PROBLEM TO SOLVE: The reply should hold only the lines from the one with "Apply italic formatting" to the one with "Task: Open the snapshot manager wrench icon", both ends kept, exactly as they appear below, without any pictures.

Saved entries:
————————

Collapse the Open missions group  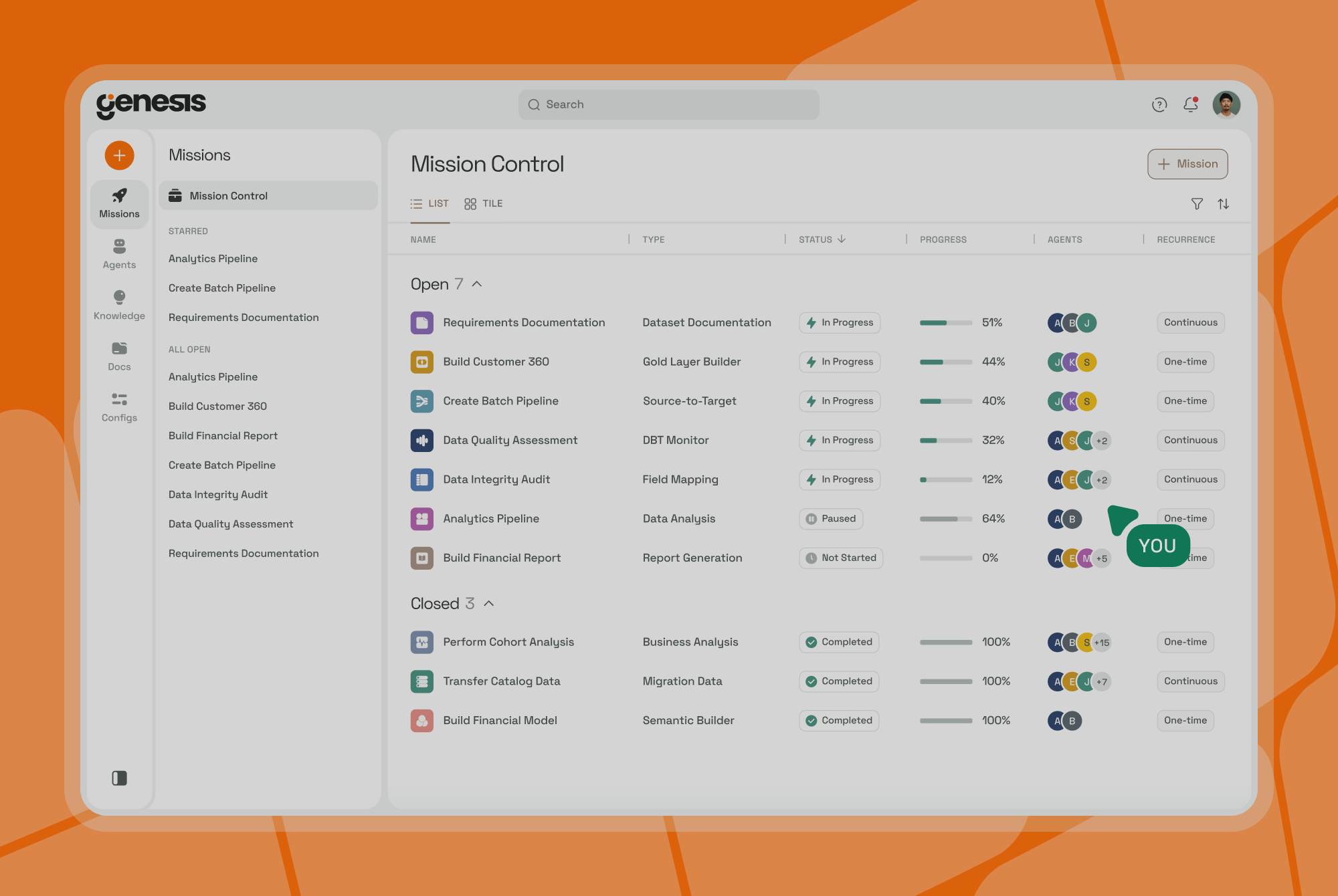click(x=477, y=284)
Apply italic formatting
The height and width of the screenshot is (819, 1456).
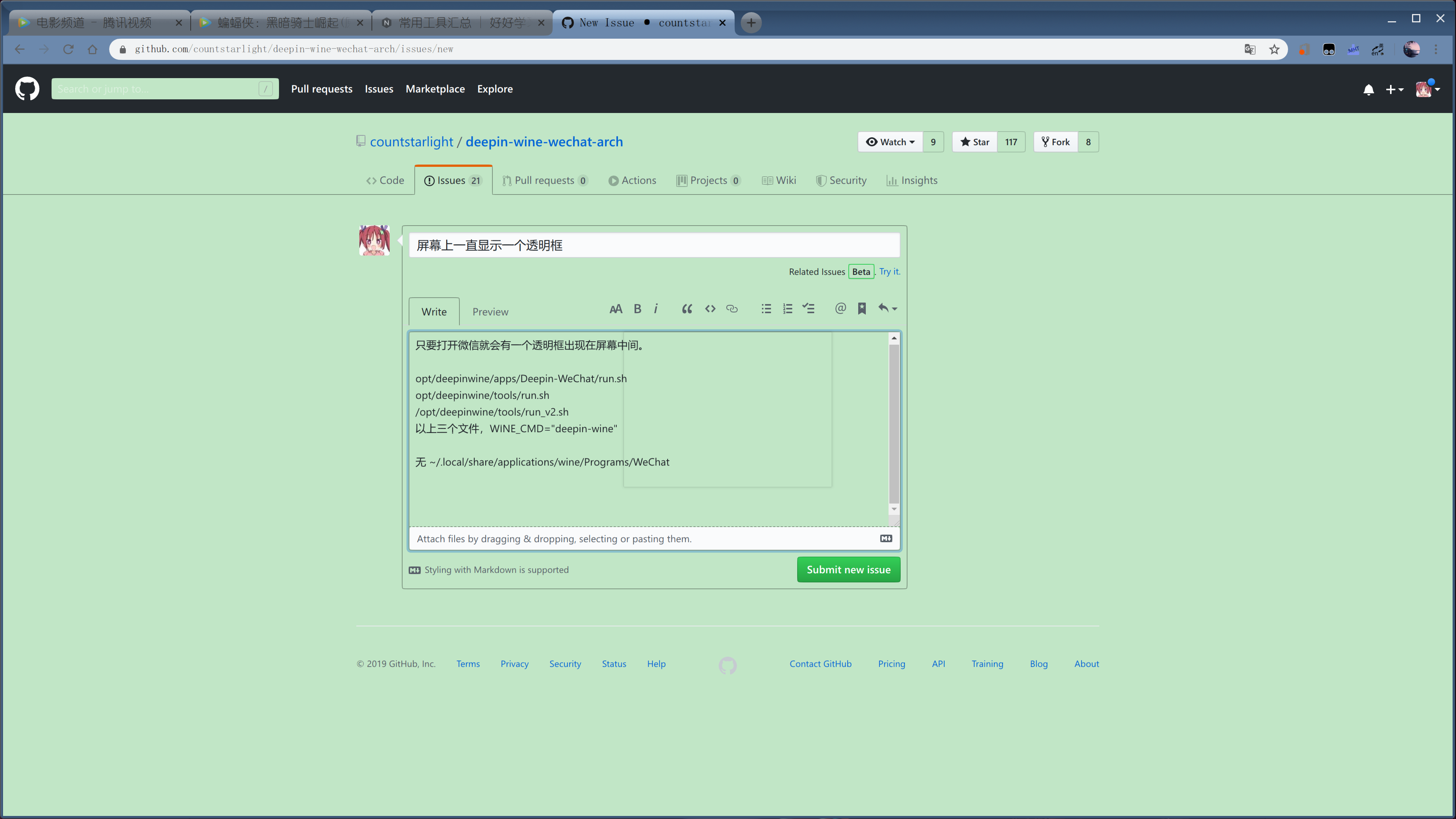[656, 309]
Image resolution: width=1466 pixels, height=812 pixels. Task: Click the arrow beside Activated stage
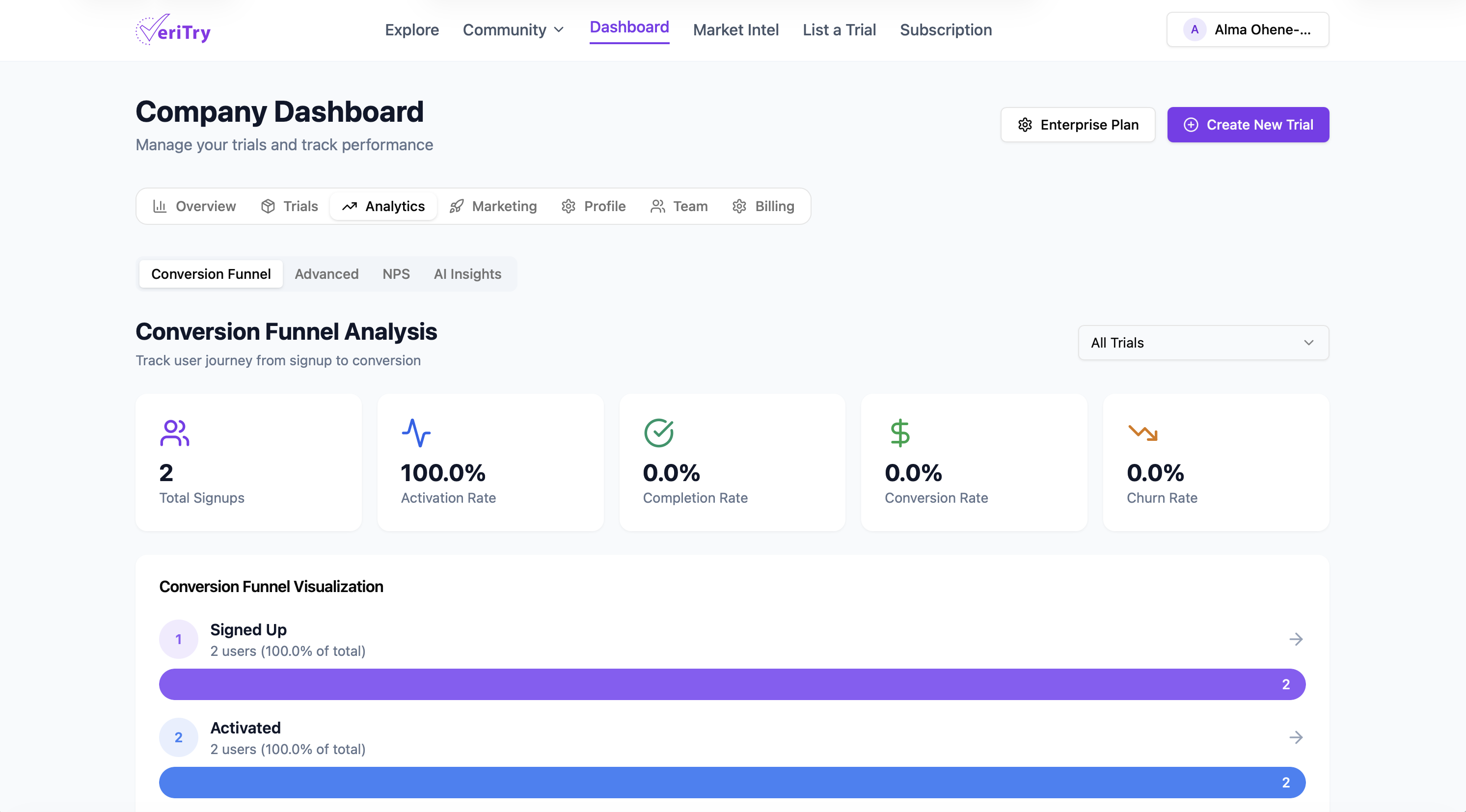coord(1296,737)
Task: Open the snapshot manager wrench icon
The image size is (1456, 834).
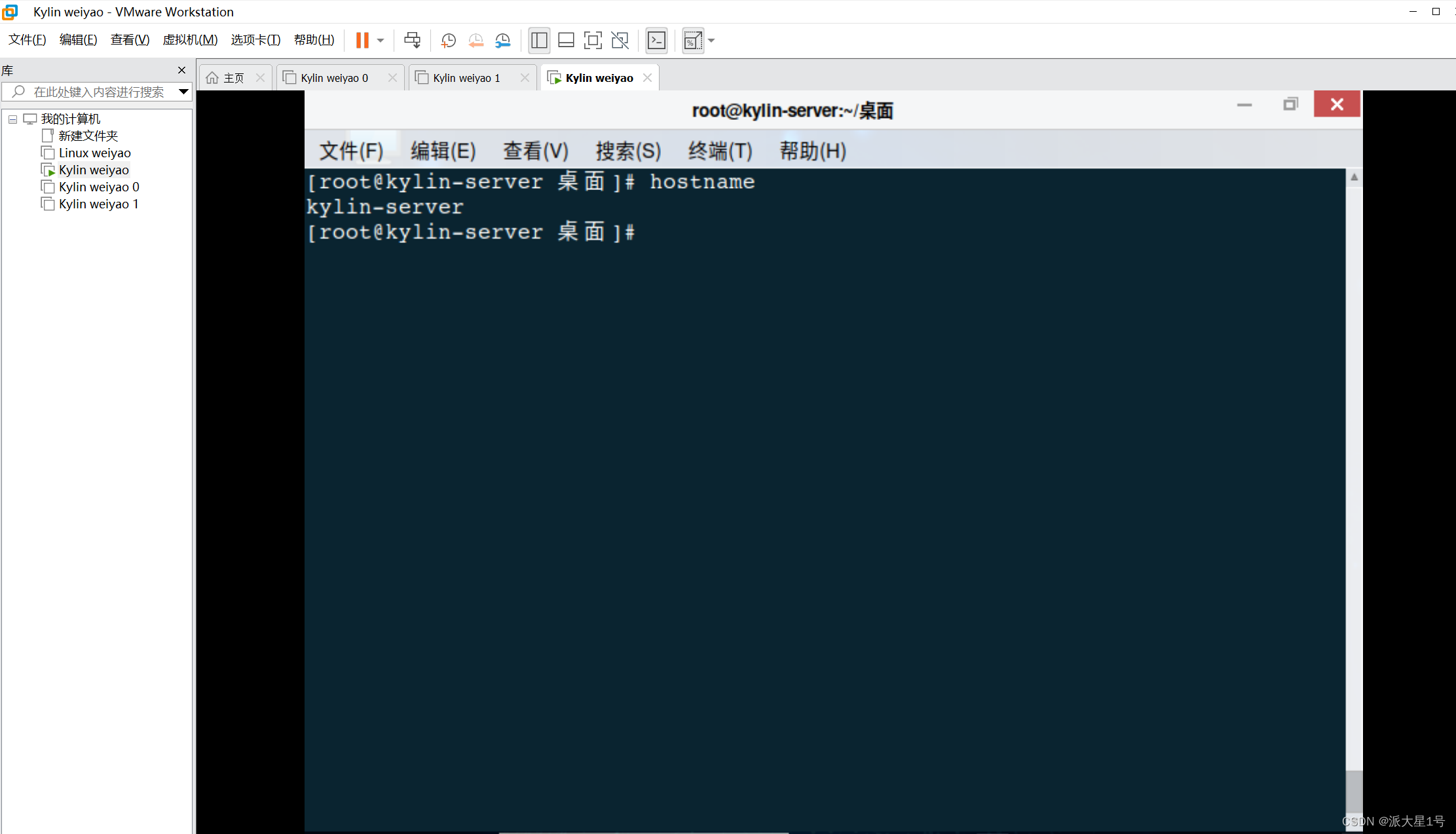Action: pyautogui.click(x=503, y=41)
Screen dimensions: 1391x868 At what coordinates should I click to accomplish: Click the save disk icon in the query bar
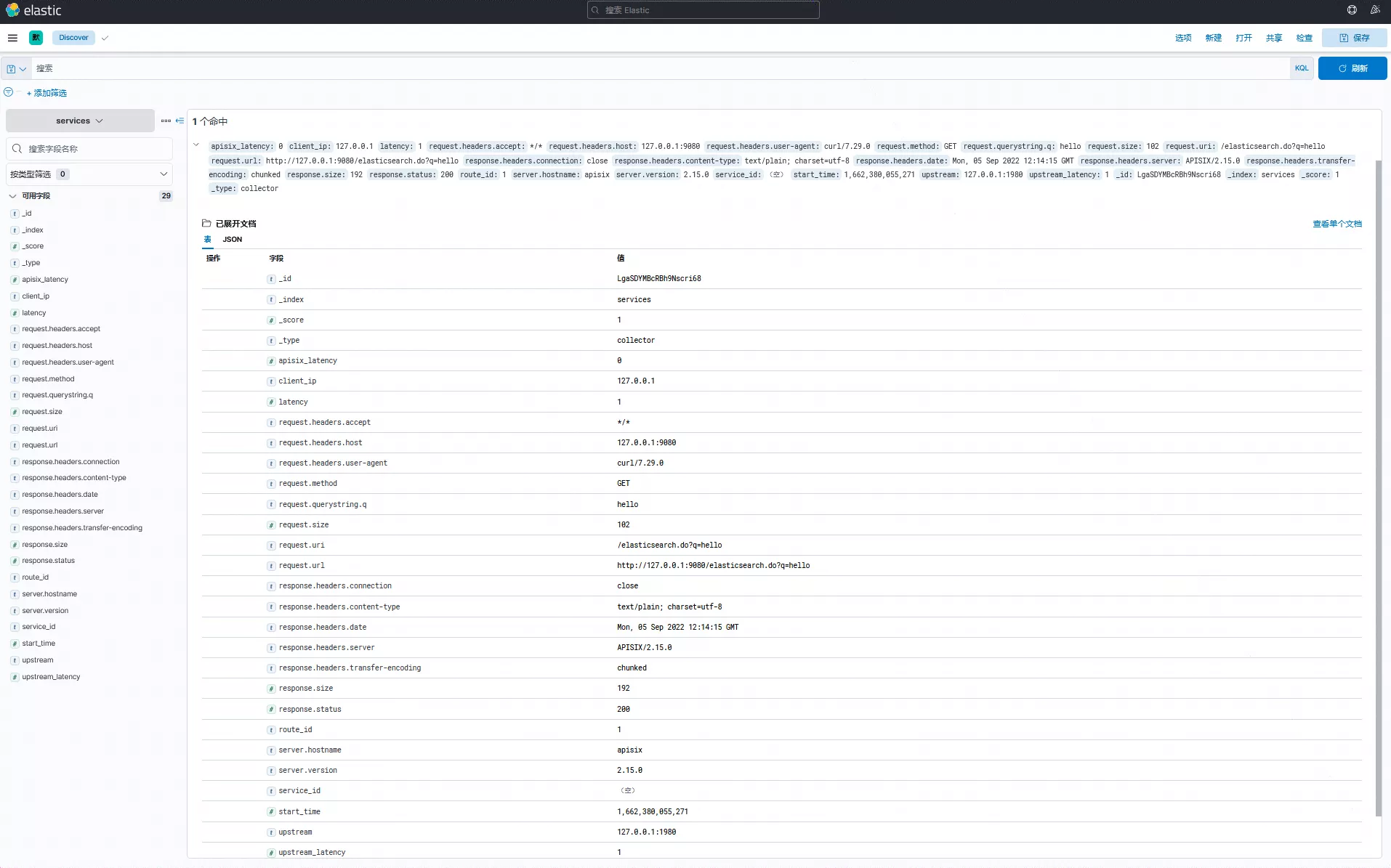pos(11,68)
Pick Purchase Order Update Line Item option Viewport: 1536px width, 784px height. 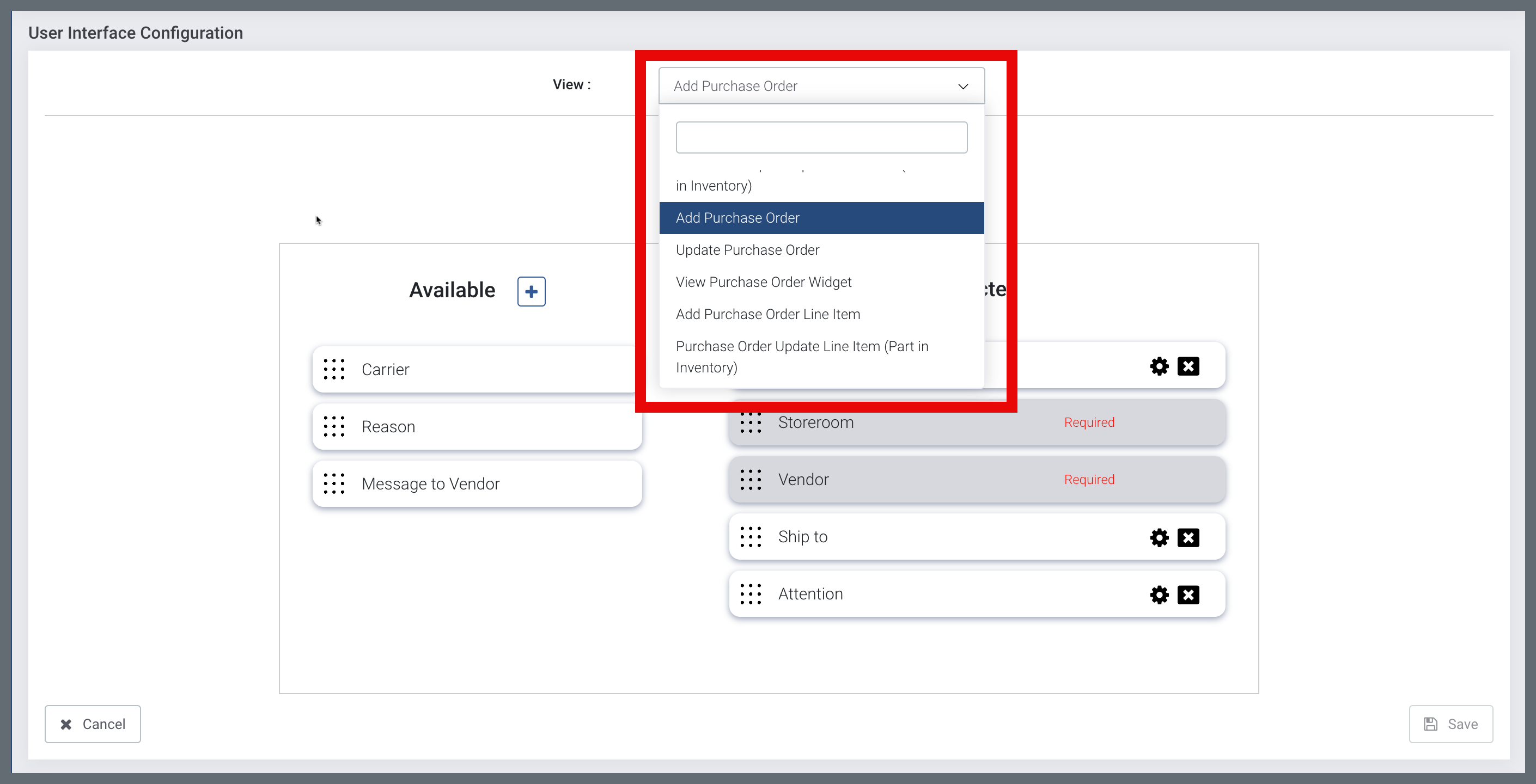click(801, 357)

————————

RESULT OF THIS EXERCISE:
Apply italic formatting
The height and width of the screenshot is (819, 1456).
[656, 309]
Image resolution: width=1466 pixels, height=812 pixels. Task: Click the arrow beside Activated stage
coord(1296,737)
Task: Open the snapshot manager wrench icon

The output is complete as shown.